Alexander Fleming — "It is not enough to discover a thing; one must also know how to use it."

It is not enough to discover a thing; one must also know how to use it.
Alexander Fleming — Alexander Fleming Modern · Discovery of penicillin

Get This Quote & Author's Image Illustrated On:

Click any product to generate a realistic preview. Up to 3 at a time.
* Initial load can take up to 90 seconds — revising the preview in another color is nearly instant.

Kitchen

Apparel

Other

Details

General reflection

Date: circa 1940s

Educational

Verification

Unverifiable

Found in 1 providers: grok

1 source checked

Understanding this quote

What it means

Discovery alone is incomplete. Finding something new, whether a fact, tool, or substance, only matters if you understand how to apply it usefully. Knowledge without practical implementation is wasted potential. The real work begins after the breakthrough: figuring out how to develop, refine, distribute, and put the discovery to use so it actually benefits people. Without that follow-through, a discovery is just a curiosity sitting on a shelf.

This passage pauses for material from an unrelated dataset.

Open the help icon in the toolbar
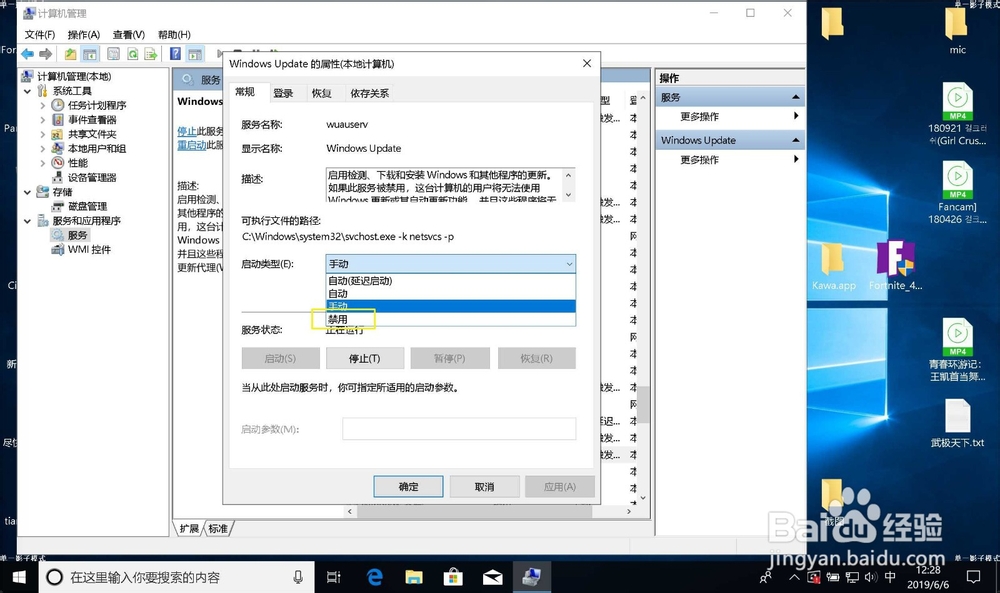Image resolution: width=1000 pixels, height=593 pixels. (175, 54)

Relevance to Alexander Fleming

Fleming noticed penicillin's antibacterial effect in 1928, but he lacked the chemistry skills to purify it at scale and largely set it aside. It took Howard Florey and Ernst Chain a decade later to turn his observation into a usable drug that saved millions in WWII. Fleming saw firsthand that his discovery only mattered once others figured out how to mass-produce and deploy it, making this quote a candid reflection on his own scientific journey.

The era

Fleming worked through both World Wars, when bacterial infections killed more soldiers than bullets. The 1940s saw a frantic Allied push to industrialize penicillin production, with American pharmaceutical firms achieving deep-tank fermentation just in time for D-Day. His era marked the dawn of antibiotics, modern microbiology, and large-scale collaboration between academic researchers, governments, and industry, transforming raw lab discoveries into mass-manufactured medicines that reshaped public health.

AI-generated insights based on extensive research and information for context. Factual errors? Email [email protected].